La Secretaría de Relaciones Exteriores (SRE) confirmó que las tres personas fallecidas en el accidente aéreo del jueves 16 de octubre en Michigan, Estados Unidos, eran de nacionalidad mexicana.
El siniestro ocurrió cuando un jet empresarial Hawker 800 se estrelló durante un vuelo de prueba posterior a labores de mantenimiento, según informaron las autoridades estadounidenses.
El mantenimiento y el vuelo de prueba
De acuerdo con FOX 17, el mantenimiento del avión es un elemento clave para entender la tragedia. La empresa Duncan Aviation, con sede en el Aeropuerto Ejecutivo de Battle Creek, fue la encargada del servicio técnico.

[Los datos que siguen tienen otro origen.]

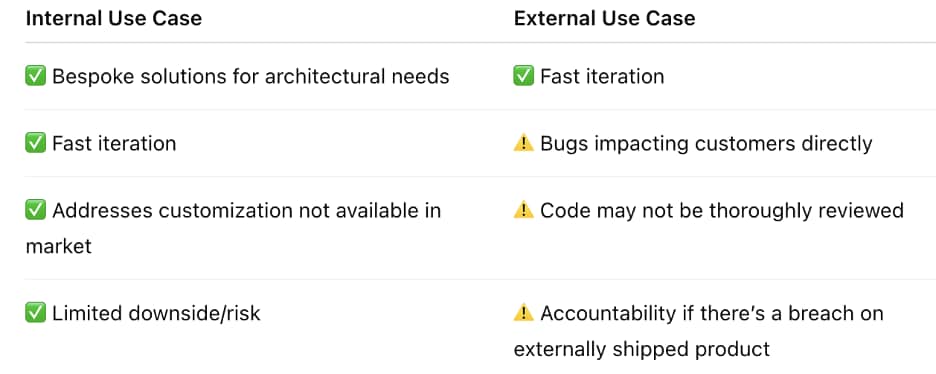Click the word 'market' in third row
Image resolution: width=936 pixels, height=374 pixels.
click(x=58, y=246)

El director de aviación del aeropuerto, Phil Kroll, explicó que el jet había aterrizado previamente para recibir mantenimiento y que el vuelo de prueba —una práctica estándar para verificar el funcionamiento de los sistemas— se realizó poco después.
En un comunicado, Duncan Aviation detalló que el accidente ocurrió durante una “entrada en pérdida” (stall flight), es decir, una pérdida de sustentación y control causada por un exceso en el ángulo de ataque de las alas.
Los tres ocupantes eran personal del cliente: dos pilotos y un representante de mantenimiento, quienes murieron en el acto.
Los últimos momentos: “Recuperación de entrada en pérdida”
Según CNN, un audio difundido por LiveATC.net captó la comunicación de los pilotos durante los momentos finales del vuelo.
En la grabación se escucha a uno de ellos decir con urgencia:
“Recuperación de entrada en pérdida, recuperación de entrada en pérdida”.
Después de esa transmisión, el controlador aéreo intentó contactarlos siete veces sin recibir respuesta. Los datos del vuelo muestran que el jet descendió abruptamente a una velocidad de hasta 24,000 pies por minuto, confirmando la gravedad del incidente.
Investigación en curso
El Consejo Nacional de Seguridad en el Transporte (NTSB) de Estados Unidos inició una investigación formal para determinar la causa exacta del accidente.
Se revisarán los procedimientos de mantenimiento, las maniobras del vuelo de prueba y los registros técnicos de la aeronave.
Mientras tanto, la SRE brinda asistencia consular a las familias mexicanas de las víctimas, en tanto la comunidad aeronáutica internacional espera los resultados de la investigación para evitar que tragedias similares vuelvan a repetirse.